Recipe by Lori Fogg, A Coalcracker In The KitchenCourse: DessertCuisine: GeneralDifficulty: Intermediate


  • 3 cups granulated sugar

  • 3/4 cups (1 1/2 sticks) salted butter

  • 2/3 cups evaporated milk (not sweetened condensed)

  • 1/2 cup solid pack canned pumpkin (not pumpkin pie filling)

  • 1 teaspoon pumpkin pie spice

  • 1 cup butterscotch baking chips

  • 1 cup white baking chips

  • 1 (7-ounce) jar marshmallow creme

  • 1 cup toasted roughly chopped pecans

  • 1 teaspoon vanilla extract


  • Line a 11 x 7 inch glass or metal baking pan with foil, extending the ends over the edges of the dish. Lightly butter the bottom and sides of the foil inside the dish. Set aside.
  • Toast pecans in a dry frying pan over medium heat until golden and fragrant. Set aside to cool.
  • Scrape out the marshmallow creme onto a plate (makes it quicker and easier to add to the fudge when needed). Measure out the butterscotch and white baking chips and place in a small bowl. Set aside.
  • In a heavy saucepan, combine sugar, butter, milk, pumpkin and pumpkin pie spice. Bring to boil over medium-high heat stirring constantly until mixture reaches 234 degrees F. (approximately 15 to 20 minutes) Mixture MUST reach 234 degrees F (soft ball stage) in order to set up properly.
  • Once the mixture reaches 234 degrees F, remove from heat; immediately stir in the butterscotch and white baking chips, the marshmallow creme, nuts and vanilla. Stir with a wooden spoon until completely blended and mixture starts to lose its shine.
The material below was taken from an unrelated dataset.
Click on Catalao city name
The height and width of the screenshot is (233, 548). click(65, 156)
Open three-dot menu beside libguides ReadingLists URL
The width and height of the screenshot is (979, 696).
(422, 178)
Immediately pour into prepared pan, smoothing with a knife or spatula into the corners of pan.
  • Cool completely, lieft from pan using foil, then cut into squares as desired. Store in an airtight container at room temperature for up to 2 weeks. May also be frozen; wrap rightly in plastic wrap then aluminum foil. Thaw before serving.


  • Walnuts may be used in place of pecans. Nuts may be omitted, if desired.